Hugh Ltd assesses the fair values of the identifiable assets and liabilities of Jackman Ltd to be as
follows:
Equipment 72000
Inventories 40000
Accounts receivable 29000
Patents 8000
Investments 12000
Accounts payable 16000
Hugh Ltd has an incremental borrowing rate of 10%.
Required
(a) Prepare the acquisition analysis in relation to the above acquisition by Hugh Ltd.
(b) Prepare the journal entries in the records of Hugh Ltd at the date of acquisition.
(c) Prepare the journal entry for the payment of the deferred consideration in one year's time.

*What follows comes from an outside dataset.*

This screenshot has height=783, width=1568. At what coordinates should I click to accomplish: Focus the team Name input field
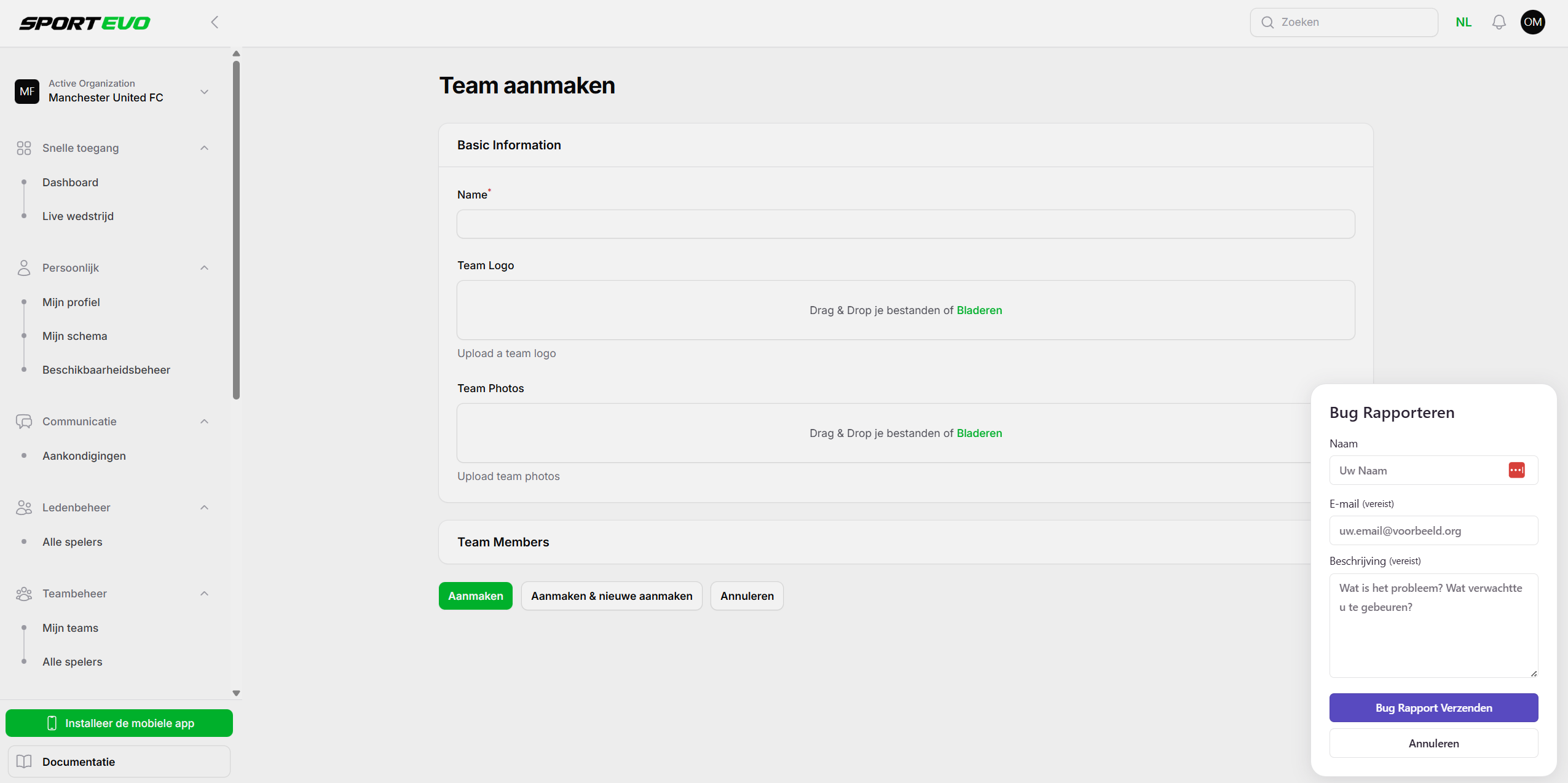[x=905, y=224]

Case 2: Consolidation worksheet, previously held investment in subsidiary
On 1 August 2018, Eco Ltd acquired 10% of the shares in Fico Ltd for $8000. Eco Ltd used the fair
value method to measure this investment with movements in fair value being recognised in profit or
loss. At 1 July 2017, the fair value of this investment was $15 400. The original investment in Fico Ltd
was due to the fact that Fico Ltd was undertaking research into particular microbiological elements
that could influence the profitability of Eco Ltd. With the continuing success of this research, Eco Ltd
decided to acquire the remaining shares (cum div.) in Fico Ltd.

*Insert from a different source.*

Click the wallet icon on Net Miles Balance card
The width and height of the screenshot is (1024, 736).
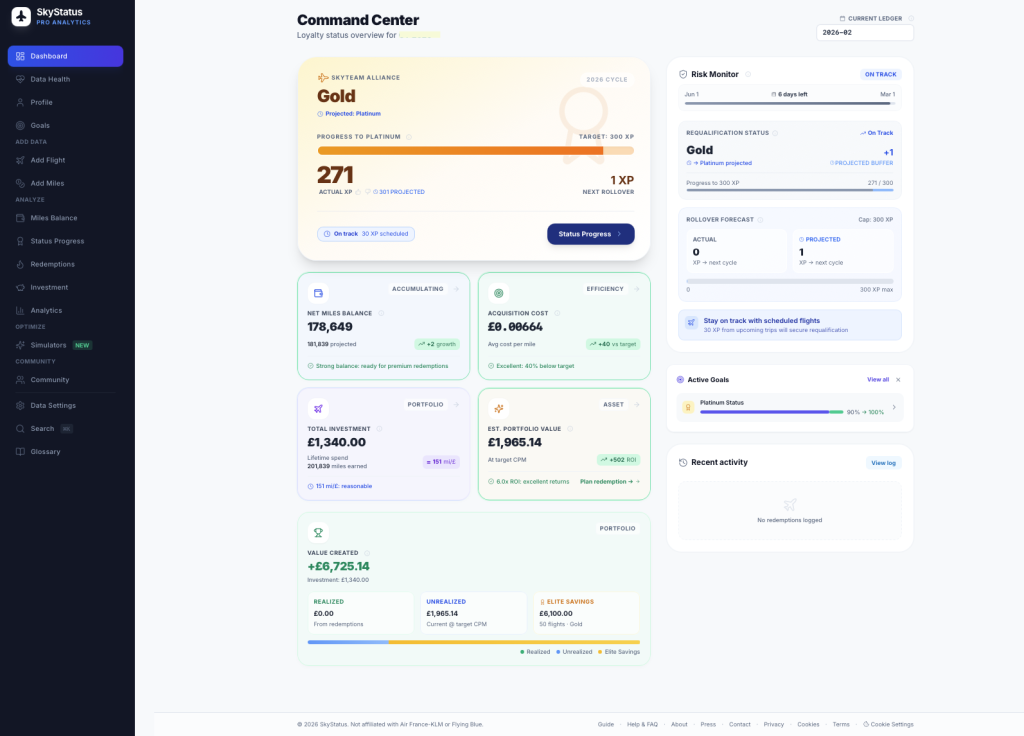[x=318, y=293]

On 1 July 2017, Eco Ltd made an offer to buy the remaining shares in Fico Ltd for $151 000 cash. This offer was accepted by the shareholders of Fico Ltd. On 1 July 2017, immediately after the business
combination, the statement of financial position of Fico Ltd was as follows:
Eco ltd Fico Ltd
share capital 130,000 90,000
General reserve 56,500 12,000
Retained Earnings 93,500 36,000
total equity 280,000 138,000
Dividends payable 25,000 12,600
Other liabilities 75,000 25,000
total liabilities 100,000 37,600
TOTAL EQUITY AND LIABILITIES 380000 175,600
Cash 11,000 20,600
Receivables 25,500 20,000
Other assets 10,000 8,000
Shares in FICO LTD 153,800 -
Inventories 55,000 42,000
Plant and equipment 210,000 107,000
Accumulates depreciation (85000) (22,000)

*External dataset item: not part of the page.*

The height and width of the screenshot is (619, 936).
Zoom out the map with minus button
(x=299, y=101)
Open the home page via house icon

TOTAL ASSETS 380,000 175,600
On analysing the financial statements of Fico Ltd, Eco Ltd determined that all the assets and
liabilities recorded by Fico Ltd were shown at amounts equal to their fair values except for:
CARRYING AMOUNT FAIR VALUE
plant and equipment(cost 46,000) 35,000 43,000
Inventories 42,000 46,000
The plant and equipment is expected to have a further 4-year life and is depreciated on a straightline basis. The inventory was all sold by 30 June 2018.
Fico Ltd had expensed all the outlays on research and development. Eco Ltd placed a fair value of
$12 000 on this asset. Fico Ltd also had reported a contingent liability at 30 June 2017 in relation to
claims by customers for damaged goods. Eco Ltd placed a fair value of $3000 on these claims. The
research and development is amortised evenly over a 10-year period. The claims by customers were
settled in May 2018 for $2800.
The company tax rate is 30%.
Required
(a) Prepare the consolidated financial statements of Eco Ltd at 1 July 2017, immediately after
the business combination.
(b) Prepare the consolidation worksheet entries at 30 June 2018.